This is Marc 👨🍳
Marc is our chef (The HOF - Head of Food!) and operations manager at Chunk. When he's not showing off his baffling Rubik's cube skills, he can be found dashing around the kitchen in his hairnet (important piece of headwear even if you’re lacking copious amounts of hair!), managing ingredient sourcing at his desk and conducting meetings in the kitchen about making efficiencies.
Let’s follow him around the business today (trying not to get in his way too much!). Marc starts his day at his desk catching up on admin before he dons his fetching PPE and dashes into the kitchen to get stuck into perfecting the products! It’s Tuesday and the kitchen is making our multi-award-winning steak pasties (every day is pasty day at Chunk!). Also on the pasty belt is the lamb maroc, the Ruby Murray and chicken and chorizo pasties! On the snack front, the hunks are whipping up veggie butternut squash & spinach rolls and bacon & cheddar bombs and the pie of the day is chicken leek and bacon.

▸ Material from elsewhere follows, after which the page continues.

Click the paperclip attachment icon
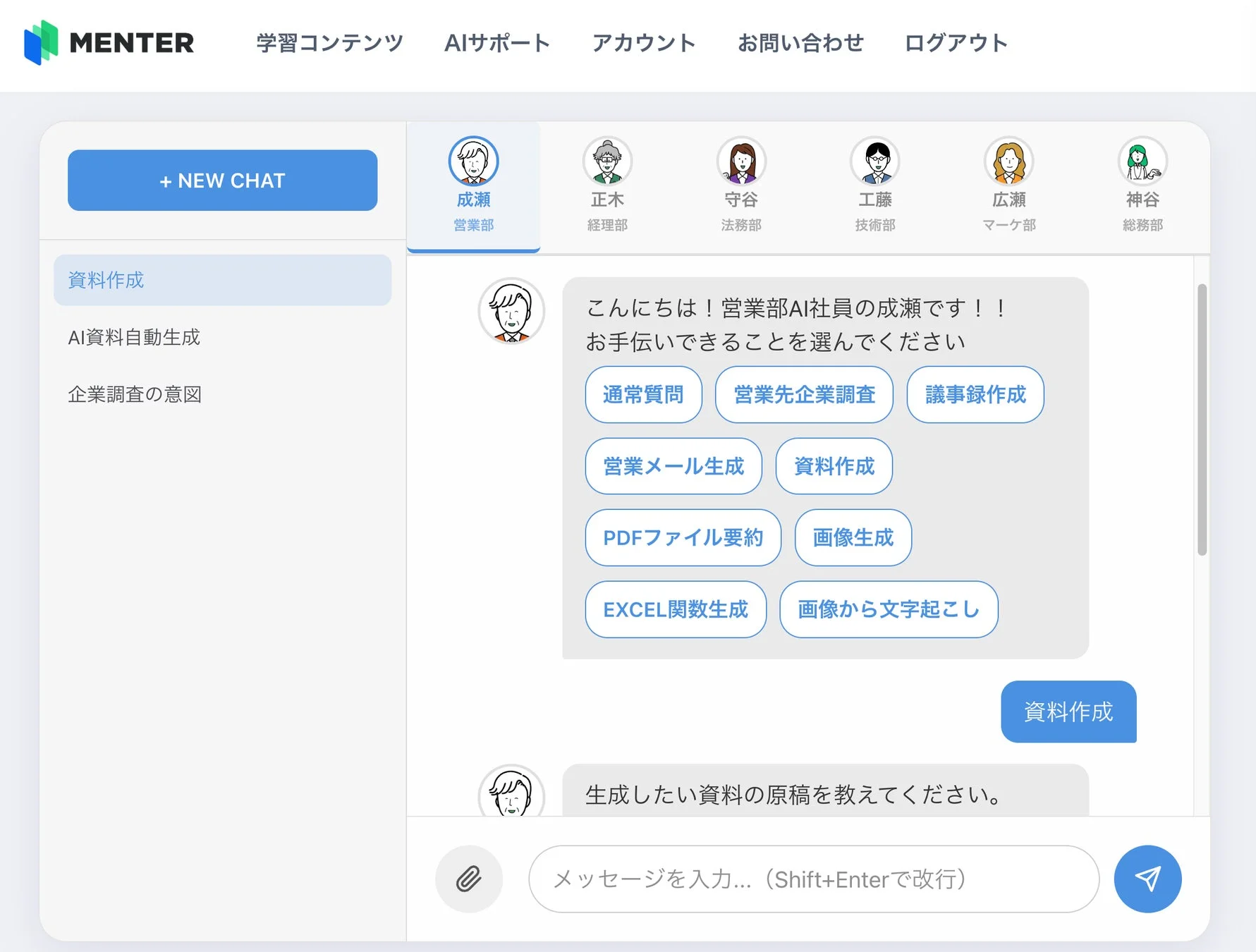 click(x=468, y=879)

Day-to-day can be quite different for Marc, depending on what's cooking and what other projects are going on. Last week he ventured up to London with Simon and Suzi to dress the dishes for the QVC show.
Marc is also responsible for finessing our new and exciting pie recipes such as the Cheeseburger Pie. When he interviewed for the job here, he created an unbelievable Brisket Pie that nobody EVER stops talking about in the Chunk office 🤤🤤🤤 We're all hoping he'll recreate it again one day!
With over 30 year’s experience in Hospitality and experience working at pubs, hotels and restaurants, we know we're in very good hands. He’s also won oodles of awards for his cooking! Our Mushroom Stroganott recipe was the first recipe he worked on days after starting at Chunk which went on to win Best Vegan Pie at the British Pie Awards 2023 🎉
As well as developing new recipes, Marc ensures that all the normal lines are up to scratch. Head hunk, Simon’s motto (one of many!) is “better never stops” and they both strive hard to guarantee the quality of products coming out of the kitchen. Regular taste testing and inspecting the ingredients that come in, tweaking recipes as needed to reflect seasonal differences and supplier issues. Tastings are held on Wednesdays every week and Marc ensures the chosen products brought up in the black tray are scrutinized thoroughly each week.
After he’s done for the day at Chunk, he heads home to make dinner for himself and his family!